#### [Materials provided]

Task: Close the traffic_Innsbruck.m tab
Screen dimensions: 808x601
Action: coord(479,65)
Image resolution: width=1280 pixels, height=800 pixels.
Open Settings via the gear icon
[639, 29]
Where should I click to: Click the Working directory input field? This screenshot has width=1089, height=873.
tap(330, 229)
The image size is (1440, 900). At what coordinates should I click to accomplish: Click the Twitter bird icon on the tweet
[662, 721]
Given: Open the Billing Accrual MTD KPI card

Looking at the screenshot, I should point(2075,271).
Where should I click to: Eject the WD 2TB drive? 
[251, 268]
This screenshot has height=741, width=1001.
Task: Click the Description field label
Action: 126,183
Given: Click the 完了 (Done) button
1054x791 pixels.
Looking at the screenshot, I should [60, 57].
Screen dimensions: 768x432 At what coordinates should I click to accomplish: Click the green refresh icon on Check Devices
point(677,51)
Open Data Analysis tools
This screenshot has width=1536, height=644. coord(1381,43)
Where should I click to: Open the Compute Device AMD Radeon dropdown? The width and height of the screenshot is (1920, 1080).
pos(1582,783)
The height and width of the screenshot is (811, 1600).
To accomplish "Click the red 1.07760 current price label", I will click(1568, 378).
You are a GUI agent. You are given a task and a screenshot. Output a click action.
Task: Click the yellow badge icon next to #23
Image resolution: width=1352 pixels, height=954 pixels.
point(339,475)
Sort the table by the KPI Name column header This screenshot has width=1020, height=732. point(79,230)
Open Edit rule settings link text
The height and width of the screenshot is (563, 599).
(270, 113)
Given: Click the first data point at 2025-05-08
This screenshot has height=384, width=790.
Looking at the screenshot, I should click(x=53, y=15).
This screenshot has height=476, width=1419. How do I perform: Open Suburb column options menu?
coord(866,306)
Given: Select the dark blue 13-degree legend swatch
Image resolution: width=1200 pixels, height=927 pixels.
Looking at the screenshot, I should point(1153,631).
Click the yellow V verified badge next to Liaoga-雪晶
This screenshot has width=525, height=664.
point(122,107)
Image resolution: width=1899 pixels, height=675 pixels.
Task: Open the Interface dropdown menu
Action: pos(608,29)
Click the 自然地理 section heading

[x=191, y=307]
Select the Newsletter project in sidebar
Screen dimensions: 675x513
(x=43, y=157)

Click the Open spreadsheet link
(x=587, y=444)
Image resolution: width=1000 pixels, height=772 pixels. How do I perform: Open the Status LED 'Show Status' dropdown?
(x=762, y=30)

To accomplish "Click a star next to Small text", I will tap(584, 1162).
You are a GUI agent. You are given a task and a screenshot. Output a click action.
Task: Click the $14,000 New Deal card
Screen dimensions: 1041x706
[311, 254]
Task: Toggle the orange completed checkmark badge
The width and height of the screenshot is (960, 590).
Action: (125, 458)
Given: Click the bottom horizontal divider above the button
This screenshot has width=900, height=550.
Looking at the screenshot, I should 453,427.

#### [Directions]
Edit all of the data above so that every instance of "Screen dimensions" becomes "Display size", with nothing else changed.

#### [Result of this task]
Task: Close the traffic_Innsbruck.m tab
Display size: 808x601
Action: coord(479,65)
Image resolution: width=1280 pixels, height=800 pixels.
Open Settings via the gear icon
[639, 29]
Where should I click to: Click the Working directory input field? This screenshot has width=1089, height=873.
tap(330, 229)
The image size is (1440, 900). At what coordinates should I click to accomplish: Click the Twitter bird icon on the tweet
[662, 721]
Given: Open the Billing Accrual MTD KPI card

Looking at the screenshot, I should point(2075,271).
Where should I click to: Eject the WD 2TB drive? 
[251, 268]
This screenshot has height=741, width=1001.
Task: Click the Description field label
Action: 126,183
Given: Click the 完了 (Done) button
1054x791 pixels.
Looking at the screenshot, I should [60, 57].
Display size: 768x432 At what coordinates should I click to accomplish: Click the green refresh icon on Check Devices
point(677,51)
Open Data Analysis tools
This screenshot has width=1536, height=644. coord(1381,43)
Where should I click to: Open the Compute Device AMD Radeon dropdown? The width and height of the screenshot is (1920, 1080).
pos(1582,783)
The height and width of the screenshot is (811, 1600).
To accomplish "Click the red 1.07760 current price label", I will click(1568, 378).
You are a GUI agent. You are given a task and a screenshot. Output a click action.
Task: Click the yellow badge icon next to #23
Image resolution: width=1352 pixels, height=954 pixels.
point(339,475)
Sort the table by the KPI Name column header This screenshot has width=1020, height=732. point(79,230)
Open Edit rule settings link text
The height and width of the screenshot is (563, 599).
(270, 113)
Given: Click the first data point at 2025-05-08
This screenshot has height=384, width=790.
Looking at the screenshot, I should click(x=53, y=15).
This screenshot has height=476, width=1419. How do I perform: Open Suburb column options menu?
coord(866,306)
Given: Select the dark blue 13-degree legend swatch
Image resolution: width=1200 pixels, height=927 pixels.
Looking at the screenshot, I should point(1153,631).
Click the yellow V verified badge next to Liaoga-雪晶
This screenshot has width=525, height=664.
point(122,107)
Image resolution: width=1899 pixels, height=675 pixels.
Task: Open the Interface dropdown menu
Action: pos(608,29)
Click the 自然地理 section heading

[x=191, y=307]
Select the Newsletter project in sidebar
Display size: 675x513
(x=43, y=157)

Click the Open spreadsheet link
(x=587, y=444)
Image resolution: width=1000 pixels, height=772 pixels. How do I perform: Open the Status LED 'Show Status' dropdown?
(x=762, y=30)

To accomplish "Click a star next to Small text", I will tap(584, 1162).
You are a GUI agent. You are given a task and a screenshot. Output a click action.
Task: Click the $14,000 New Deal card
Display size: 1041x706
[311, 254]
Task: Toggle the orange completed checkmark badge
The width and height of the screenshot is (960, 590).
Action: (125, 458)
Given: Click the bottom horizontal divider above the button
This screenshot has width=900, height=550.
Looking at the screenshot, I should 453,427.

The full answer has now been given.